A file-by-file guide to the codebase — where each module lives, what it does, how many lines it contains, and when you’d need to edit it.

Source Layout

src/
├── main.rs                          ← CLI entry point (~4,200 lines)
├── lib.rs                           ← Library re-exports (5 lines)
├── api/
│   ├── mod.rs                       ← pub mod anthropic; pub mod congress; pub mod openai;
│   ├── anthropic/
│   │   ├── mod.rs                   ← Re-exports
│   │   └── client.rs               ← Claude API client (~340 lines)
│   ├── congress/
│   │   ├── mod.rs                   ← Types and re-exports
│   │   ├── client.rs               ← Congress.gov HTTP client
│   │   └── bill.rs                 ← Bill listing, metadata, text versions
│   └── openai/
│       ├── mod.rs                   ← Re-exports
│       └── client.rs               ← Embeddings endpoint (~45 lines)
└── approp/
    ├── mod.rs                       ← pub mod for all submodules
    ├── ontology.rs                  ← All data types (~960 lines)
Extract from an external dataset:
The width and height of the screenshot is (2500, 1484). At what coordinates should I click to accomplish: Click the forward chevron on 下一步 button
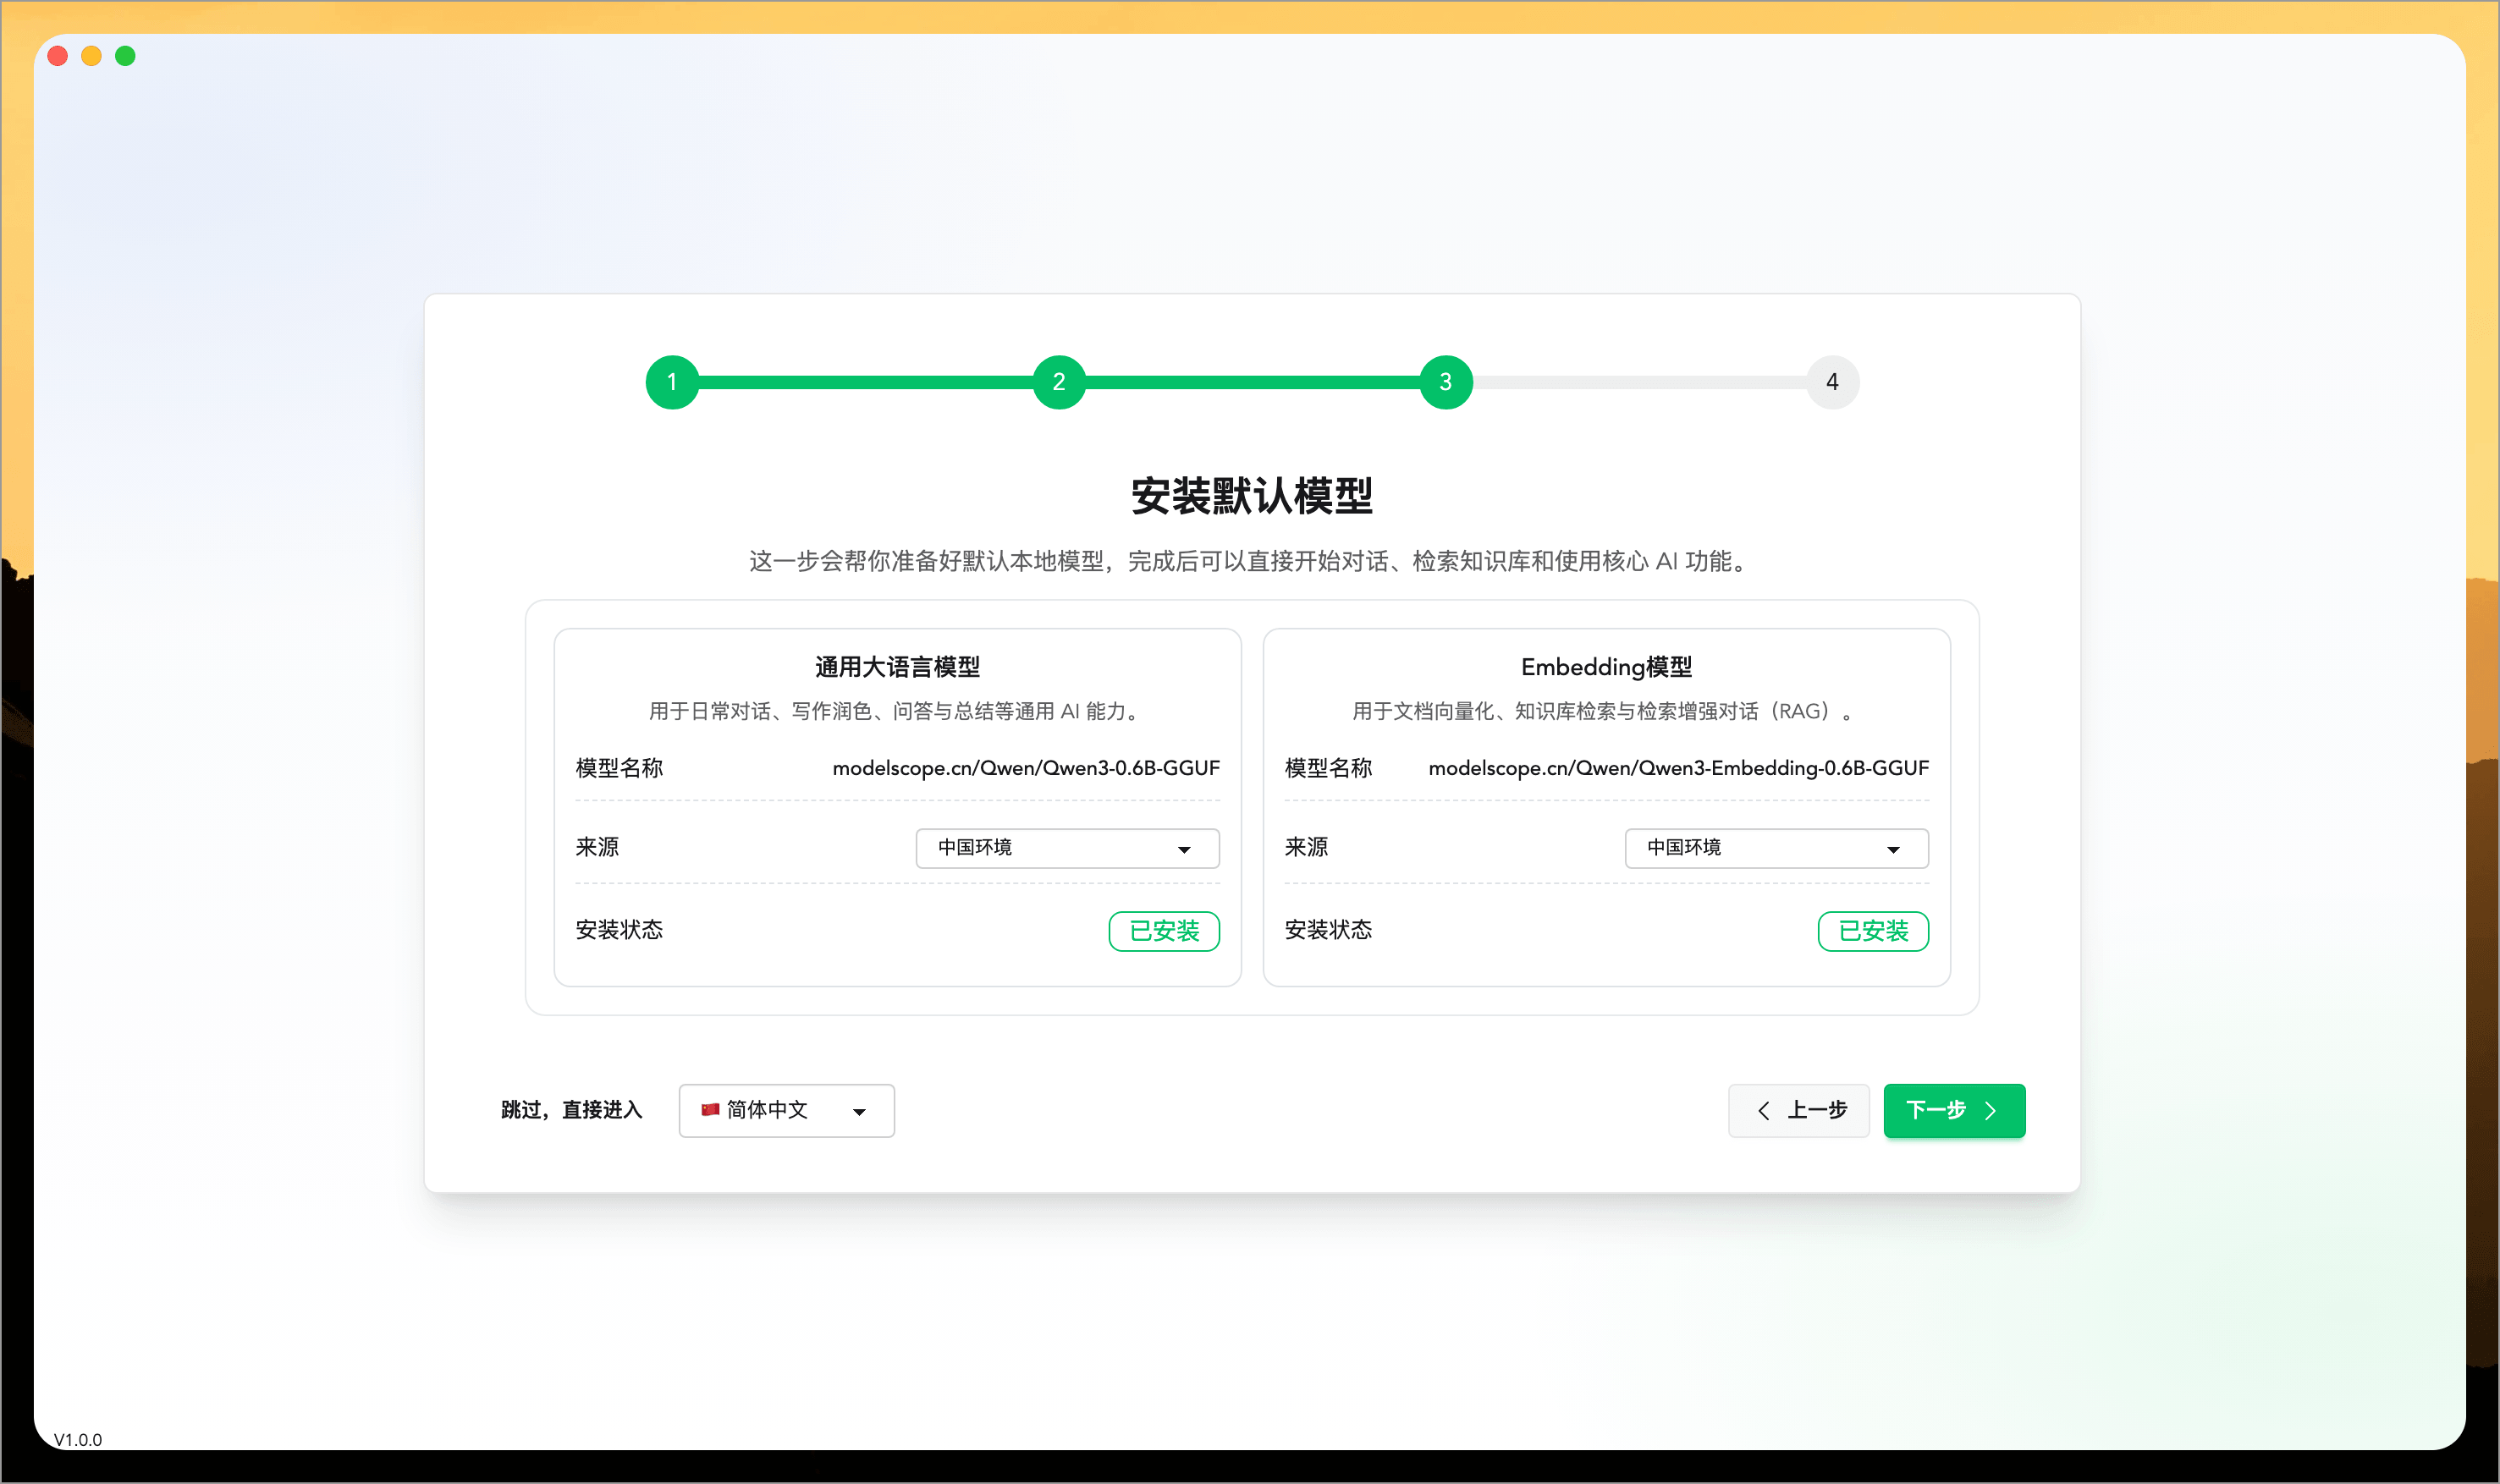tap(1991, 1110)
    ├── bill_meta.rs                 ← Bill metadata + classification (~1,280 lines)
    ├── extraction.rs                ← Extraction pipeline (~840 lines)
    ├── from_value.rs                ← Resilient JSON parsing (~690 lines)
    ├── xml.rs                       ← Congressional XML parser (~590 lines)
    ├── text_index.rs                ← Dollar amount indexing (~670 lines)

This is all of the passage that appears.